Título: Aprovação em queda e economia colocam Bachelet sob pressão
Autor: Uchoa, Rodrigo
Fonte: Valor Econômico, 28/03/2007, Internacional, p. A11

A presidente chilena, Michelle Bachelet, atravessa um período de inferno astral: sua popularidade vem caindo; ela teve de fazer uma segunda reforma ministerial em pouco mais de um ano de governo; e os dados do crescimento levantaram dúvidas entre economistas sobre a capacidade do país de sustentar uma expansão alta de longo prazo.

Segundo pesquisa publicada pelo diário "La Tercera", de Santiago, a aprovação do governo caiu para 45%, sua menor marca até agora. No início do mês, a aprovação estava acima dos 50%.

A crise mais recente enfrentada por Bachelet diz respeito a uma ampla reforma no sistema de transportes da capital, que acabou provocando confusão e aumento nas filas do sistema público de ônibus e trens. Por isso, a reforma ministerial começou pela substituição do responsável pela pasta dos Transportes.

Mas ela tentou também atacar um importante entrave para a economia ao desmembrar o Ministério de Minas e Energia, entregando a área de energia a um economista de prestígio no país. Este é o terceiro ano seguido que o Chile sofre escassez de gás natural, por causa da redução das importações vindas da Argentina, e tem problemas com a geração hidrelétrica e com o abastecimento de diesel, uma ameaça à produção industrial.

Em meio a isso tudo, as autoridades revisaram a expansão econômico do ano passado de 4,2% para 4%. Não é uma revisão radical, mas serviu de alerta para economistas chilenos e operadores do mercado financeiro. Questionados pelo Valor, especialistas apontam travas estruturais importantes que são a causa dos resultados menores do que os esperados na economia. Para eles, esses problemas não estão sendo devidamente atacados pelo governo Bachelet.

O economista Jose de Gregório, do Banco Central do Chile, divide o crescimento econômico recente do país em dois períodos. O primeiro, que ele chama de período dourado, vai de 1985 a 1997, quando o Chile cresceu a uma média anual de 7,1% - uma enormidade, se considerados que os 12 anos anteriores haviam registrado uma média de crescimento de 0,4%. Mas o período pós-1997 rebaixou a média anual de crescimento para cerca de 3%.

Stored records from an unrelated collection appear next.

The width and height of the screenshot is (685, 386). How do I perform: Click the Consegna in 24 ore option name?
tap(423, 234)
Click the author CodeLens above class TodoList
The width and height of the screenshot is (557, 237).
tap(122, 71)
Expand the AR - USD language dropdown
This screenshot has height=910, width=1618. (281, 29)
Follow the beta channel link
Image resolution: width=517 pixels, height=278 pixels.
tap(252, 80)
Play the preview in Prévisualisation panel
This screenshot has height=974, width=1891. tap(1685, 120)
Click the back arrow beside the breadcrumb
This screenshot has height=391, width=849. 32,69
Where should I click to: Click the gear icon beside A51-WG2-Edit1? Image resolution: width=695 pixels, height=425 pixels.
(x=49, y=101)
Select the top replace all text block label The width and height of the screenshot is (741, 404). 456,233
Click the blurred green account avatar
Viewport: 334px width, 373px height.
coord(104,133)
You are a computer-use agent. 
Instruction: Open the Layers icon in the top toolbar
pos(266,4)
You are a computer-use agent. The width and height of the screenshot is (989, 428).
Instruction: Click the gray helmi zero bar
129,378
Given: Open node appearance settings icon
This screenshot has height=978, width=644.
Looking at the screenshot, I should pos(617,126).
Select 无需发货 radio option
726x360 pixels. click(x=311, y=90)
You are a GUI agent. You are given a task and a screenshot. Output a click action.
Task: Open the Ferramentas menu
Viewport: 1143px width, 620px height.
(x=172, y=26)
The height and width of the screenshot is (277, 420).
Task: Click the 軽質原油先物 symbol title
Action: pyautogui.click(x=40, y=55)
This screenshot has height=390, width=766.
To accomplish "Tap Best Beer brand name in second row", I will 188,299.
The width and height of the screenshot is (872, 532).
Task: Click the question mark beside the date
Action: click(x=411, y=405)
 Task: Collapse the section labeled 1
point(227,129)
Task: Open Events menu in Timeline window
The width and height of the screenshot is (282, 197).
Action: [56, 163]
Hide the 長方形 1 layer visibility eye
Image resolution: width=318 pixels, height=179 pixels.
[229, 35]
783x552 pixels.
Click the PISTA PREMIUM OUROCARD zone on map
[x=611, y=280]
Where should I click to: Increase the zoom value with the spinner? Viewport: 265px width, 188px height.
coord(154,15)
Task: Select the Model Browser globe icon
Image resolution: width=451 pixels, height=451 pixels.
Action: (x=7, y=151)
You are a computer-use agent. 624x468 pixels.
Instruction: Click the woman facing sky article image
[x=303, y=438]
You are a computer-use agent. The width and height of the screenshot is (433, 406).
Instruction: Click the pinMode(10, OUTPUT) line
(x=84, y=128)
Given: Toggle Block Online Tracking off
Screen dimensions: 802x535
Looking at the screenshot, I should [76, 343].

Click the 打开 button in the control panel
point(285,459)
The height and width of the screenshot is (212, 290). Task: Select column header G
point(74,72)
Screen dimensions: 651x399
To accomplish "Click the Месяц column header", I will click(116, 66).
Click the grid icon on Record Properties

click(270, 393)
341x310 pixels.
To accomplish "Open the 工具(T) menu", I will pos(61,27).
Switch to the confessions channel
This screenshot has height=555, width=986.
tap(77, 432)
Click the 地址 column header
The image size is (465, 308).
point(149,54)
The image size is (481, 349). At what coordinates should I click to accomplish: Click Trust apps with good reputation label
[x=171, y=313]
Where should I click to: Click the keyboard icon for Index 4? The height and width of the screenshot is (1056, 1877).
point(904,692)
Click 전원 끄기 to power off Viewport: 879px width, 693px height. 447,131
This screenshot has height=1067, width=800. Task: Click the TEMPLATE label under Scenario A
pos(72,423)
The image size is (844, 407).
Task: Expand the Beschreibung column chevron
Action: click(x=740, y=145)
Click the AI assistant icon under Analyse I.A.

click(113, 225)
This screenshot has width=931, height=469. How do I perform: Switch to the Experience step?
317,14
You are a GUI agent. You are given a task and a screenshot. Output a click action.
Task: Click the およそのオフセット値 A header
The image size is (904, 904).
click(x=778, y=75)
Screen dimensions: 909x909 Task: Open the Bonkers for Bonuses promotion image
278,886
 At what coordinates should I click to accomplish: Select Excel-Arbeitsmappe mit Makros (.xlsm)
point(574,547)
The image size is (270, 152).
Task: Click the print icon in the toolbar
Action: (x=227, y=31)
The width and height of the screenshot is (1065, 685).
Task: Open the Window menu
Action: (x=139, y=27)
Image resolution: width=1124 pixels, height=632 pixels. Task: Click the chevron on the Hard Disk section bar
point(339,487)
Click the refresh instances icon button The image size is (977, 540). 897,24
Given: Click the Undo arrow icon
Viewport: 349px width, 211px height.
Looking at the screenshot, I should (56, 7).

"Isso causa preocupações quanto à real capacidade do Chile de crescer: o período dourado foi apenas um fenômeno temporário ou o país pode voltar àquele nível de crescimento?", questiona.

De Gregório aponta os sinais positivos da economia: estabilidade macroeconômica; política fiscal austera; instituições fortes.

E aponta os sinais negativos. O primeiro é o baixo investimento em pesquisa e desenvolvimento, 0,5% do PIB - a China, por exemplo, investe 2,5% do PIB. Além disso, há pouca participação da iniciativa privada no financiamento da pesquisa (nos países da OCDE, cerca de 70% dos investimentos em P&D vêm da iniciativa privada, no Chile, esse percentual é de só 26%).

Apesar de o governo ter anunciado novos incentivos à área de P&D, eles são ainda considerados tímidos, diz o economista.

Outro grande entravem, na sua avaliação, é a baixa qualidade da educação no país.

Segundo o especialista em educação Rodrigo Vera, da Faculdade Latino-Americana de Ciências Sociais (Flacso), houve uma confiança excessiva de que apenas a mão invisível do mercado serviria para consertar todas as deficiências do país. Para ele, a experiência de três décadas do modelo neoliberal produziu "diferenças, e não igualdades" nos sistemas de educação e de saúde.

Cerca de 15% dos estudantes do ensino médio freqüentam escolas particulares; 35 % estão em escolas públicas; e cerca de 50% vão a escolas particulares subsidiadas pelo Estado. Segundo dados da Unesco (fundo da ONU para educação), 90% dos alunos das escolas particulares entram na universidade, enquanto apenas 10% dos que freqüentam as escolas subsidiadas conseguem entrar no ensino superior.

"Sem reforma profunda nesse setor, não há como o país realmente deslanchar", diz Vera.